### TASK REQUIREMENTS
Put the rows below, from the line with "You are a GUI" through the end of the rows, into a JSON list of strings with one string per line, skipping blank lines. Leave the pictures out.
# DATASET RECORDS start
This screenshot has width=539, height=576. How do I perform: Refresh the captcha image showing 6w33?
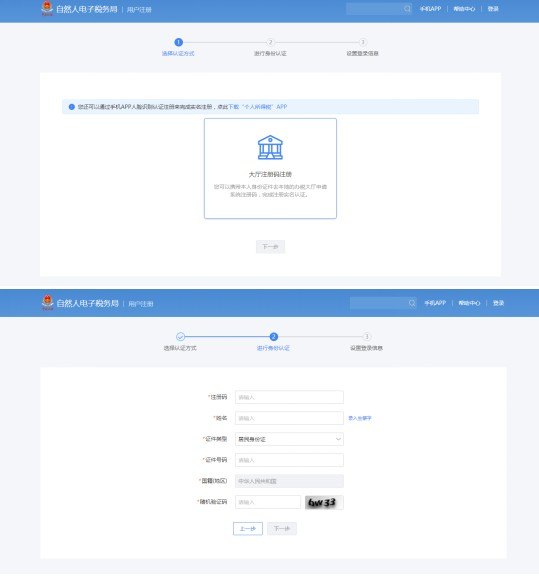coord(324,502)
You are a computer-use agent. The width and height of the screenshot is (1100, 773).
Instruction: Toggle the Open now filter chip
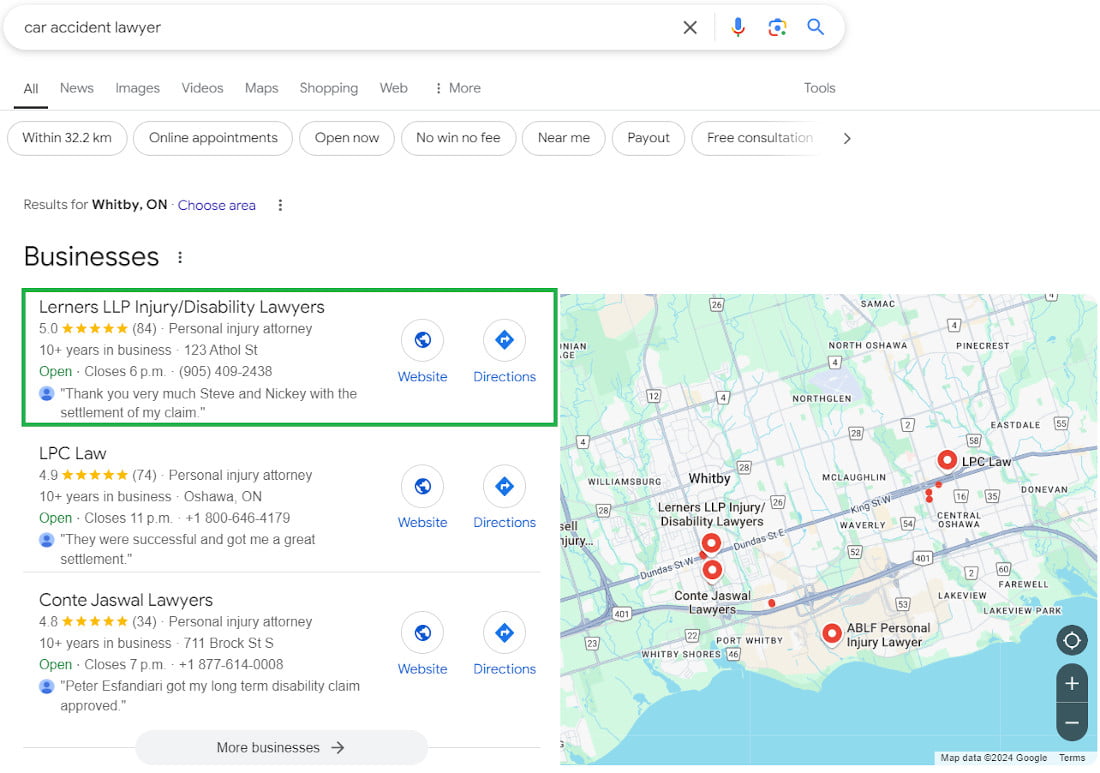347,138
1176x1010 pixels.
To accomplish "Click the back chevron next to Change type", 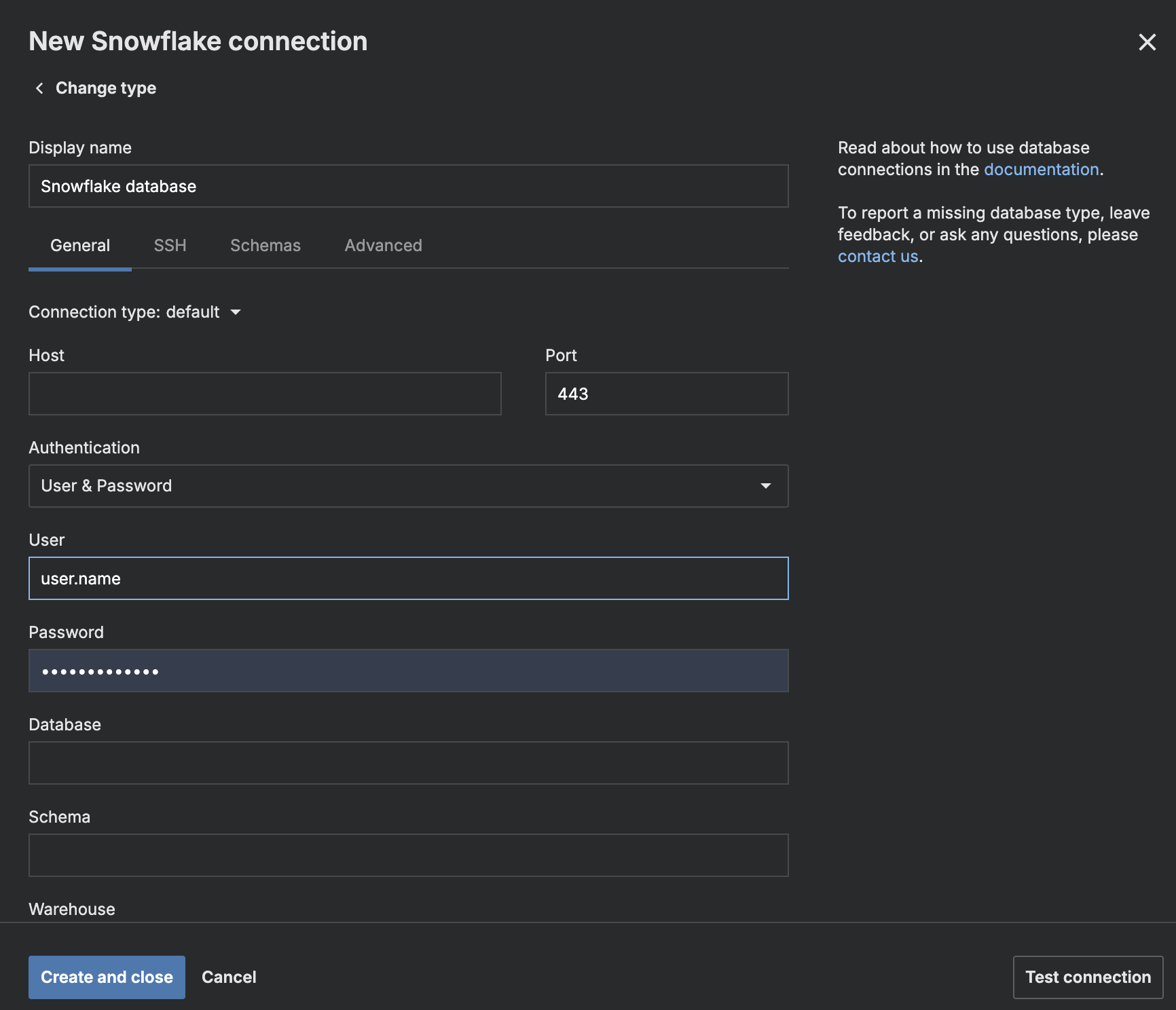I will [39, 88].

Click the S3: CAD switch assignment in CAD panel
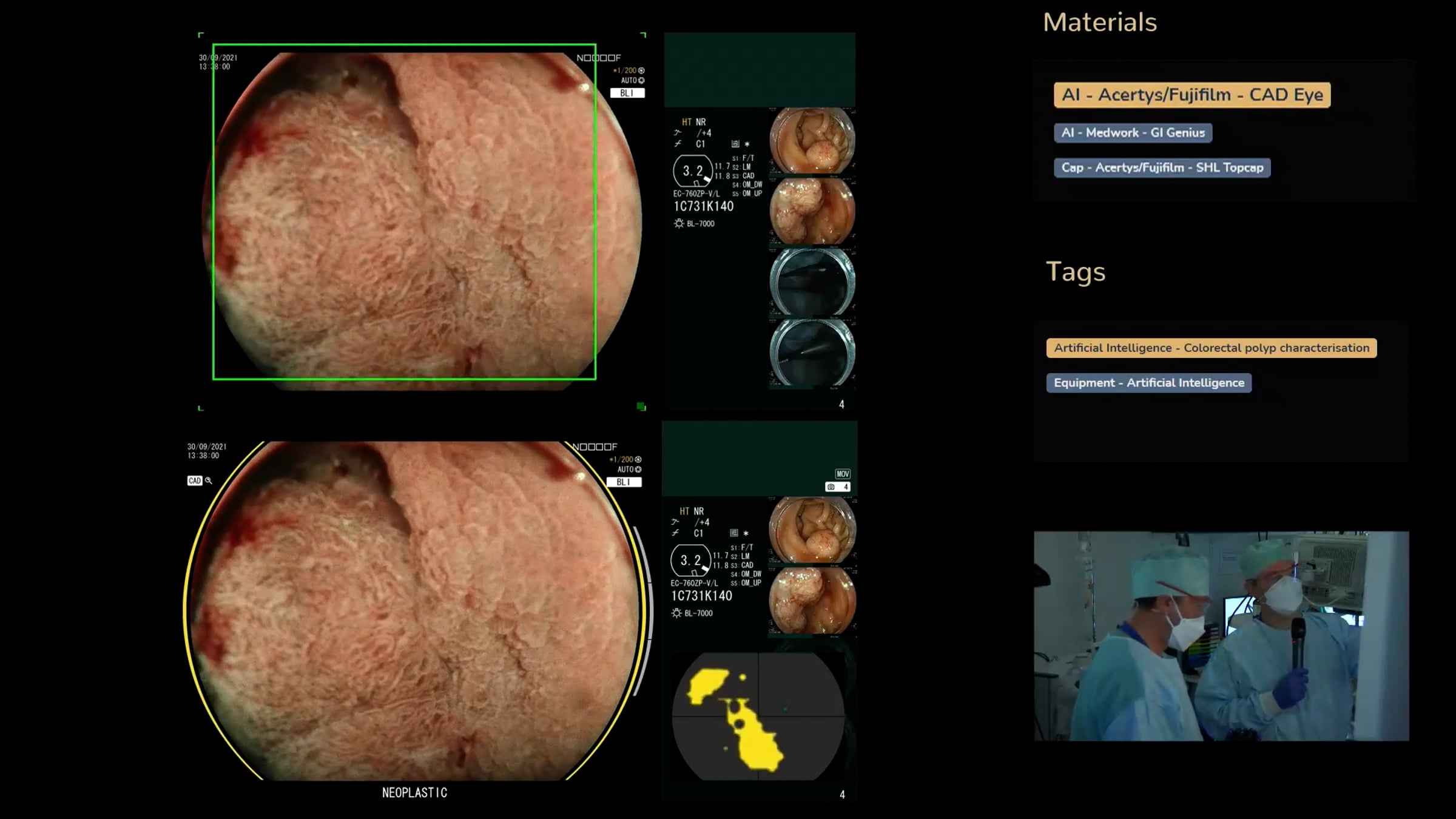point(743,565)
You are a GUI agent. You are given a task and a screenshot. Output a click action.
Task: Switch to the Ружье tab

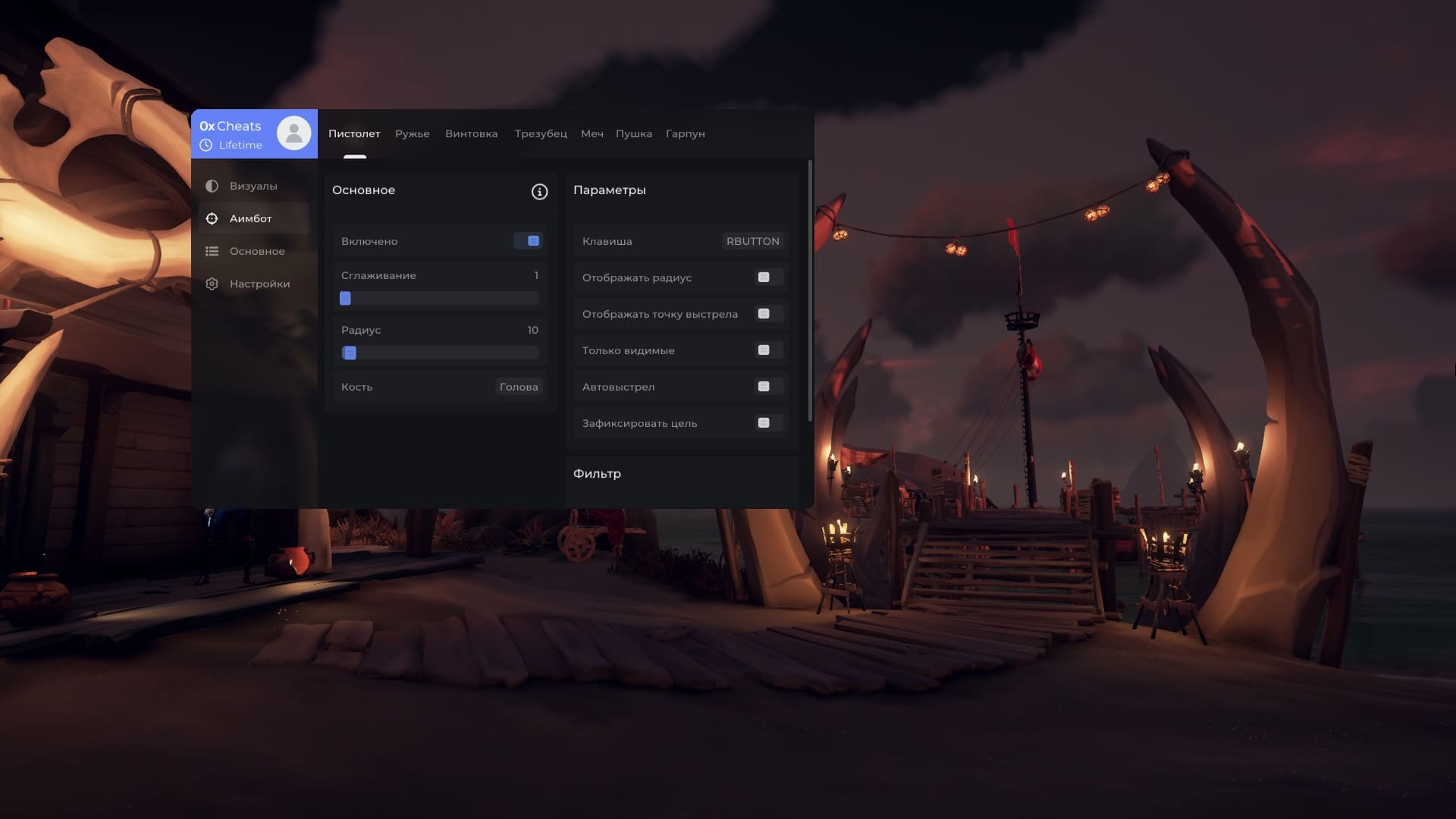(x=412, y=133)
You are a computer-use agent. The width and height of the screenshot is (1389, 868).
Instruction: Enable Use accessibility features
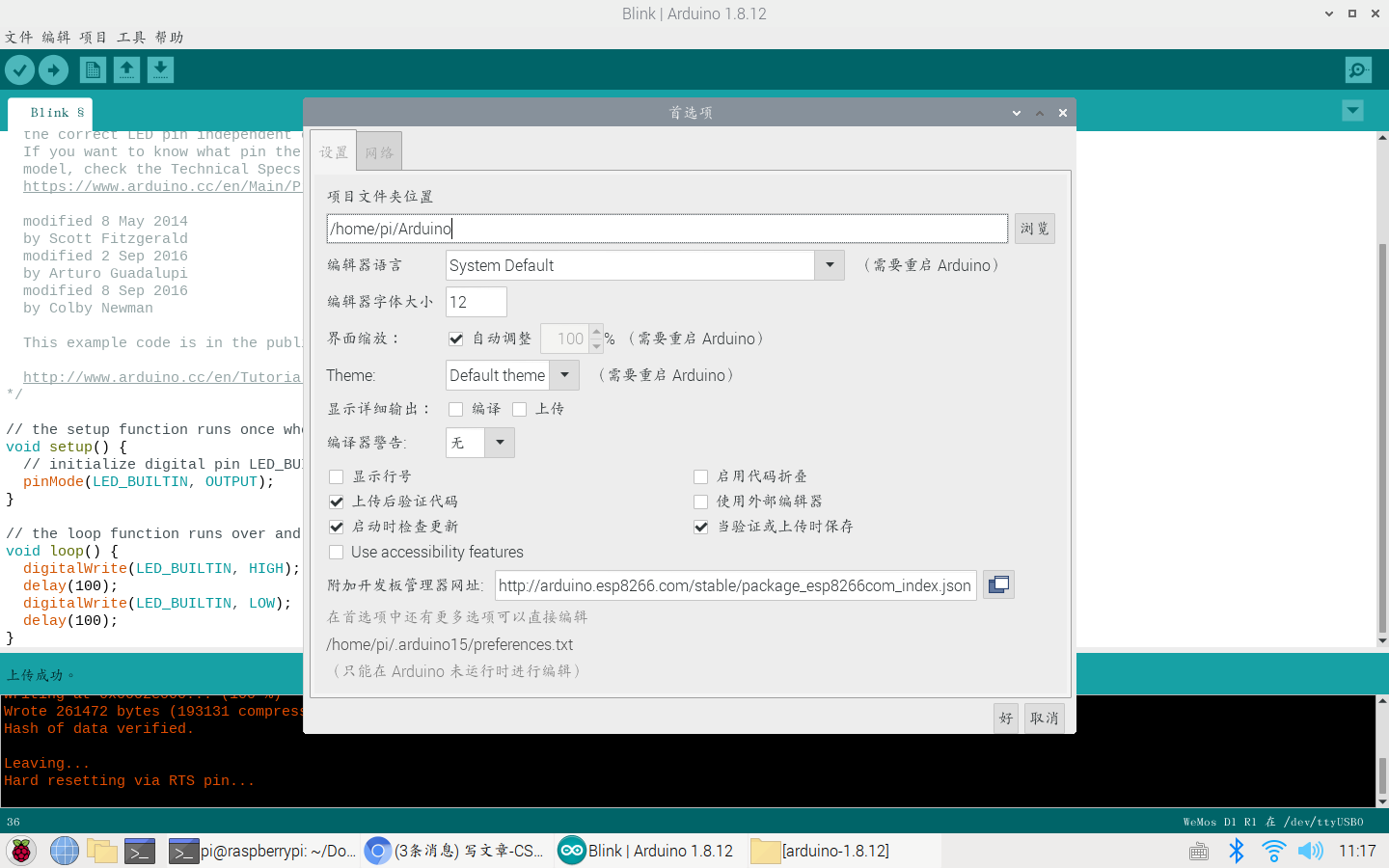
# DATASET RECORDS end
### RESULT BELOW
[
  "You are a GUI agent. You are given a task and a screenshot. Output a click action.",
  "Task: Switch to the Ружье tab",
  "(x=412, y=133)",
  "You are a computer-use agent. The width and height of the screenshot is (1389, 868).",
  "Instruction: Enable Use accessibility features"
]